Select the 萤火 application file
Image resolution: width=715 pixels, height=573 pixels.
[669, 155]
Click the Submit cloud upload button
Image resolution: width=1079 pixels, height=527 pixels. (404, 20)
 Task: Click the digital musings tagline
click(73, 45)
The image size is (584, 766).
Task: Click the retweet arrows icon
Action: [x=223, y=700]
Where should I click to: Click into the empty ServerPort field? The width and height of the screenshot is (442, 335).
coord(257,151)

········

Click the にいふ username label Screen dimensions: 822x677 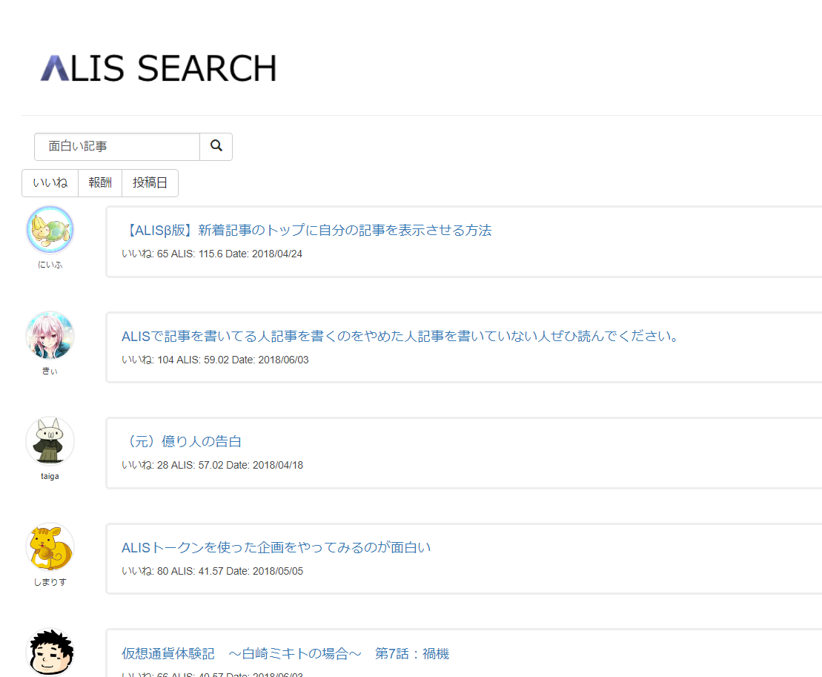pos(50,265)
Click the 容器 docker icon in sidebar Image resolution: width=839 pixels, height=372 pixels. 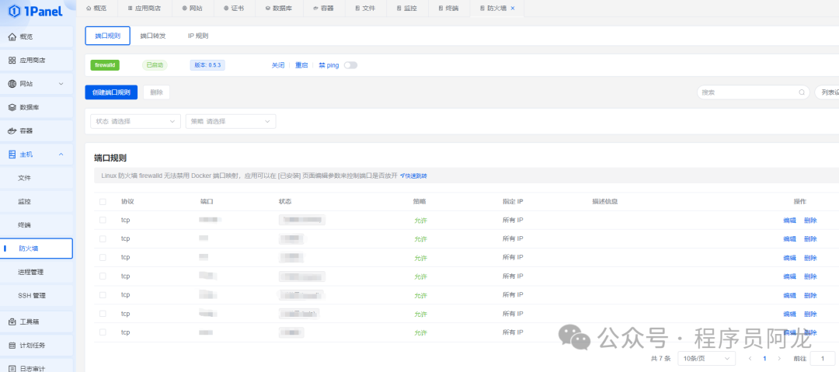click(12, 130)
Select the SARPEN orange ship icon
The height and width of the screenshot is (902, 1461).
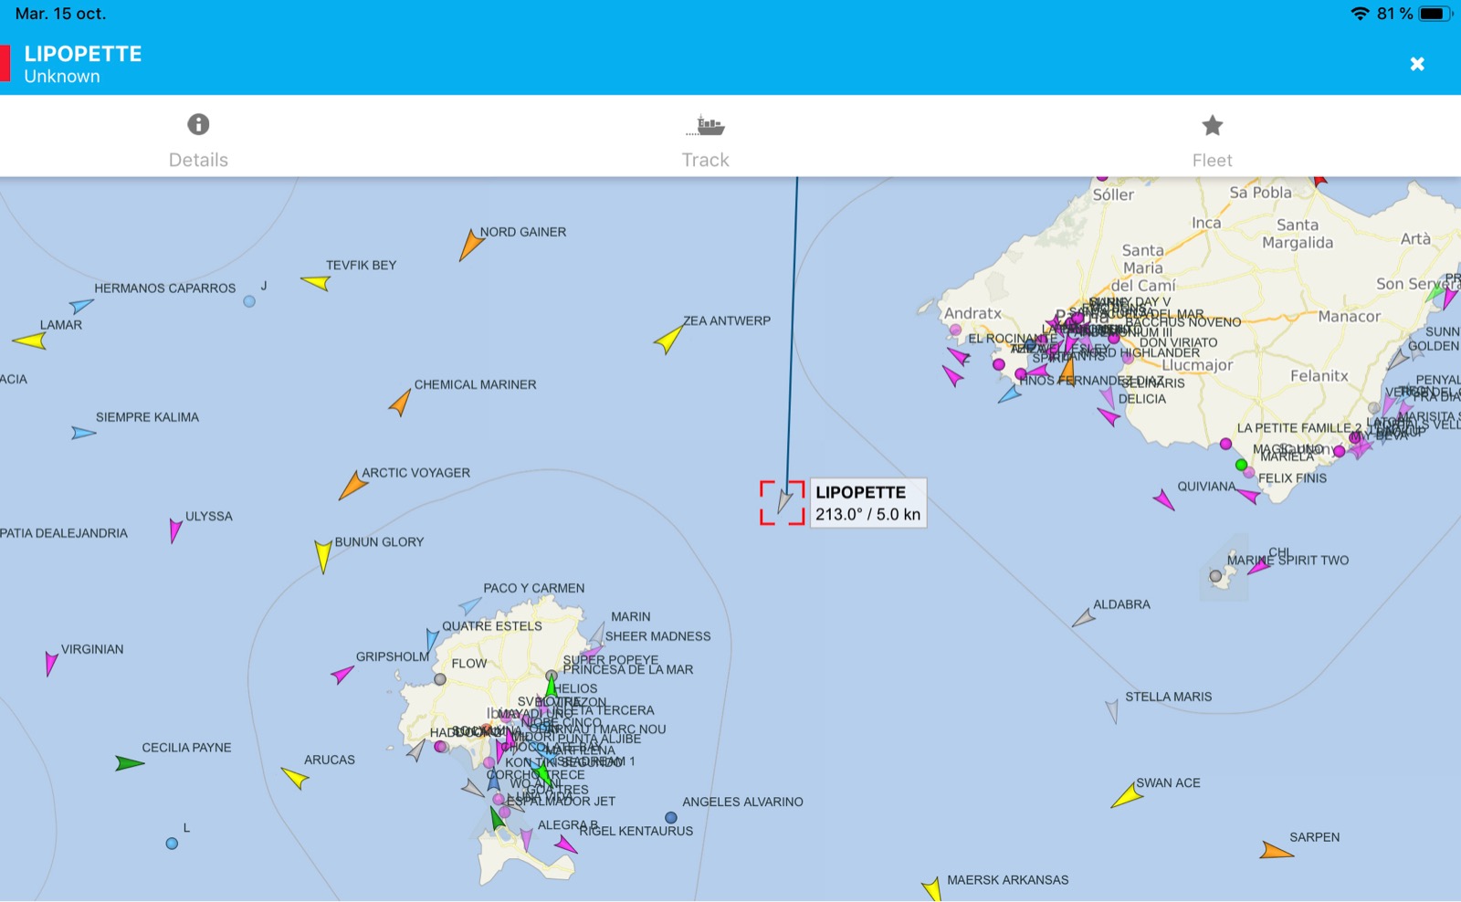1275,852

········

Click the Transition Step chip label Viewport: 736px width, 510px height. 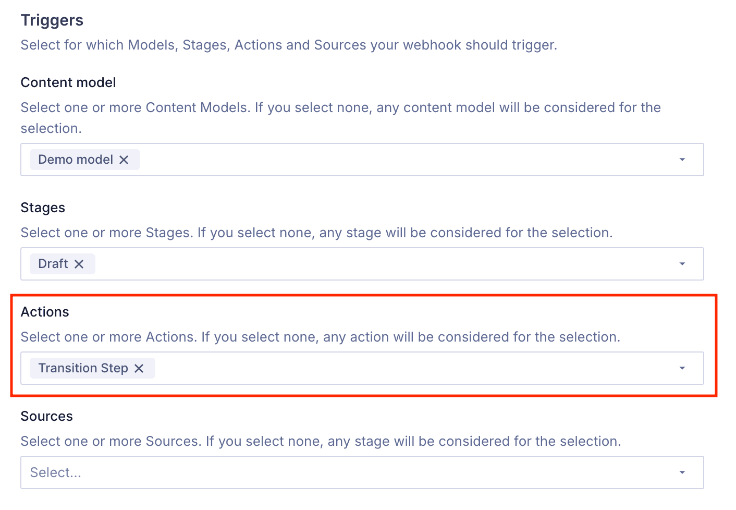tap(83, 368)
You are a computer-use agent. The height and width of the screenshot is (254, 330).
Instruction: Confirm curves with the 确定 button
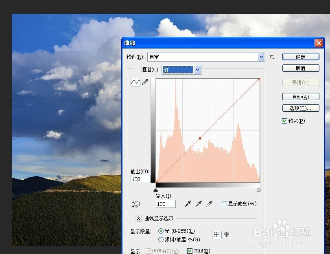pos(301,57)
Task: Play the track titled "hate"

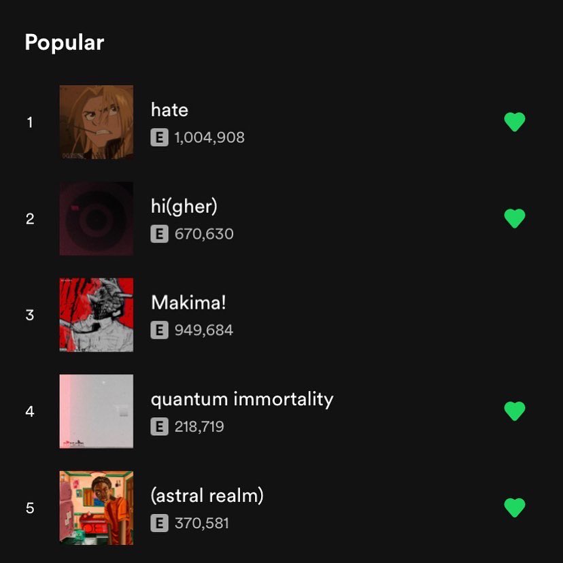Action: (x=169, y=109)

········

● **Assignment**: Lines that hold the word "Select" are the ones to copy from the entries above.

● **Output for this task**:
Select the 萤火 application file
Select the SARPEN orange ship icon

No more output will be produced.